Vor meiner Abreise muß ich Ihnen noch ein Wort sagen und für die gütige Versorgung meiner kleinen Aufträge danken. Bin ich Ihnen etwas dafür schuldig, haben Sie ja die Güte Ihre Auslagen Schillern zuzurechnen.

Ich freue mich, daß Sie die Humboldtischen Gebrüder haben kennen lernen: sie geben eine Idee von Thätigkeiten und Talenten, die sehr ergötzend und aufmunternd ist.

Freund Meyer ist in der Schweiz und ich gehe ihn zu besuchen. Was weiter aus uns werden wird, weiß ich nicht. Leben Sie indessen recht vergnügt und lassen sich mein idyllisch-episches Gedicht gefallen.

Inhalt der Daten:
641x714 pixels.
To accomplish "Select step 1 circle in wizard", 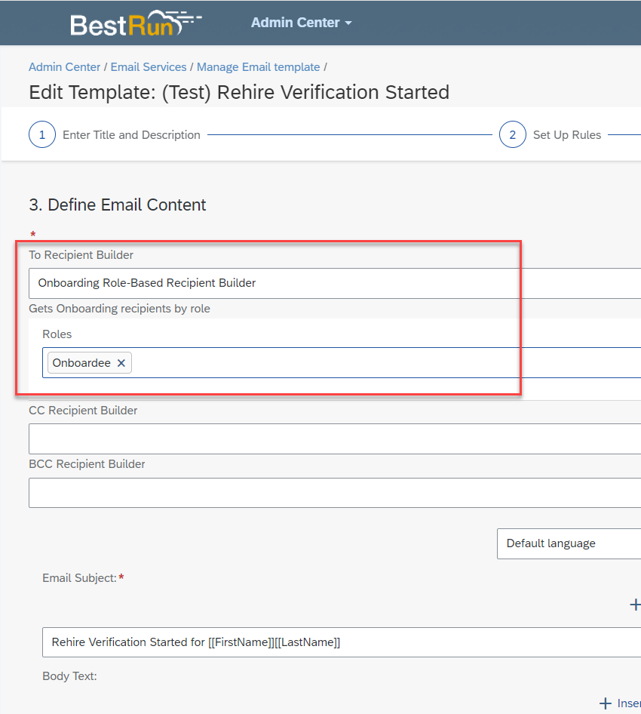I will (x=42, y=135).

Ziel der Übung:
Schreib aus dem Textauszug Wort für Wort ab, was mit „Freund Meyer ist“ anfängt, und hör nach „idyllisch-episches Gedicht gefallen.“ auf.

Das Ergebnis:
Freund Meyer ist in der Schweiz und ich gehe ihn zu besuchen. Was weiter aus uns werden wird, weiß ich nicht. Leben Sie indessen recht vergnügt und lassen sich mein idyllisch-episches Gedicht gefallen.